I stood at the mouth of Vesuvio, the crater, for a long time. I couldn't imagine what it had done. It wasn't an emotional reaction. It was just a sense of wonder without the admiration. All you see are rocks and possibly very fertile andisol. Deep within the crater, you could see greenery. To me, it looked like several small trees (I could be wrong). 

No matter the excitement, I think it's fair to prepare yourself to be underwhelmed. On Mount Vesuvio, I had to retain my composure and suppress this intense feeling of exuberance because I was not prepared for what I saw next:

volcanic steam at the crater rim. 

This stands highly as one of the crowning moments of my life. I remember wishing for Vesuvio to give us a little shake but immediately cast that thought away. I wanted to live and remember this moment and not be swallowed by the one who's tale I would tell.
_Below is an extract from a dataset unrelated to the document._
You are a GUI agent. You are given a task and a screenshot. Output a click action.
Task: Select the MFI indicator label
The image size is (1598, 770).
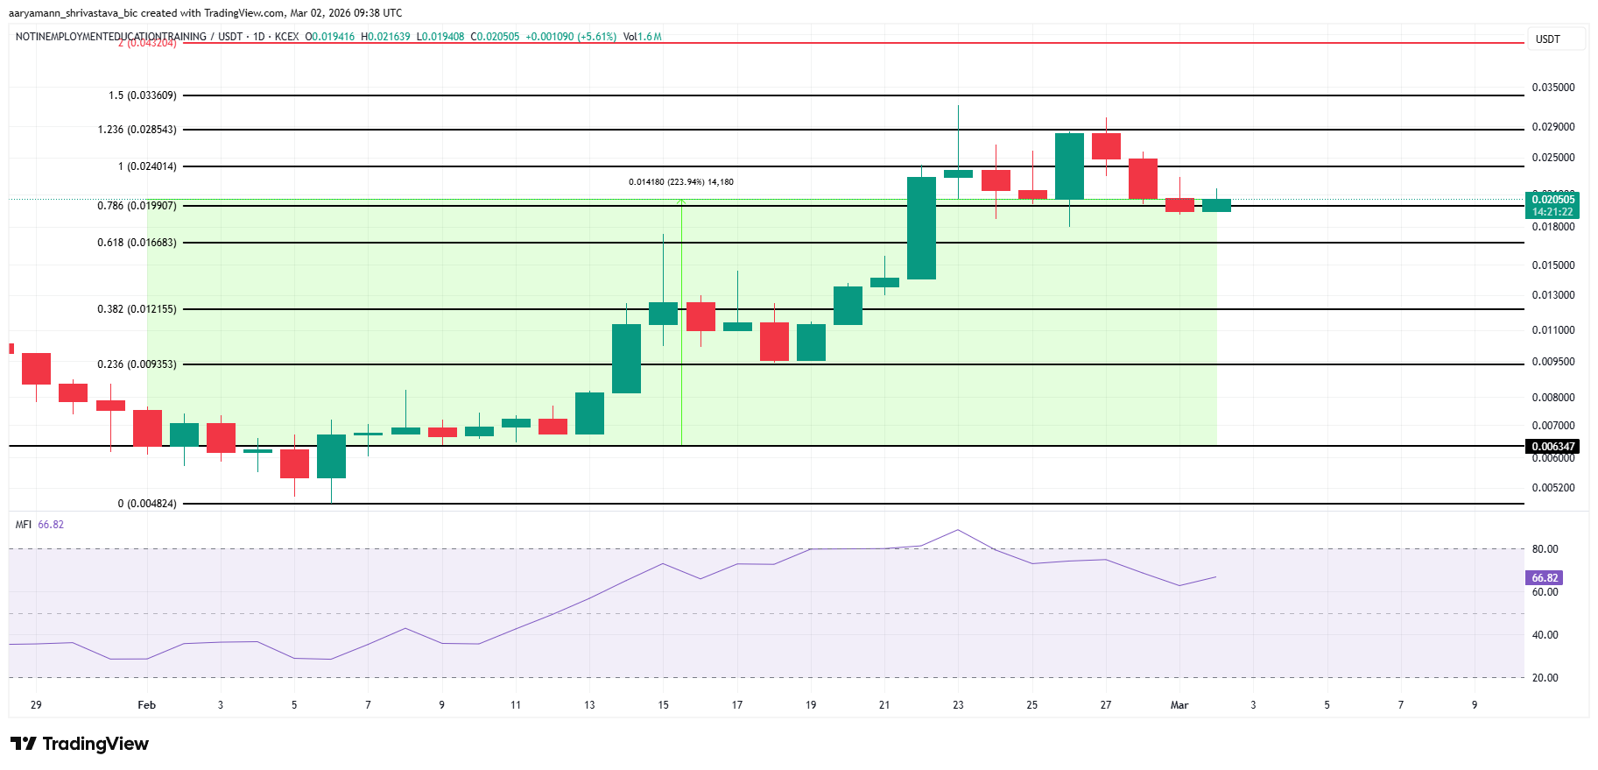click(x=24, y=525)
People have placed small religious effigies and images for what I can only assume are offerings for protection against an eruption. Without lava and steam, Vesuvio is deceiving and looks like a rather safe volcano but it is considered to be one of the most dangerous volcanoes in the world today and is monitored round the clock, all round the year. 

The descend is like sand surfing. After a certain point, you can't see Vesuvio. It leaves you behind. Or rather, you leave it behind. It becomes a memory sooner than you can think but the thrill, the exuberance (this is the only word I can use to describe my mood that day) doesn't go away. Clearly it wore me out because I slept throughout the journey back to Scafati.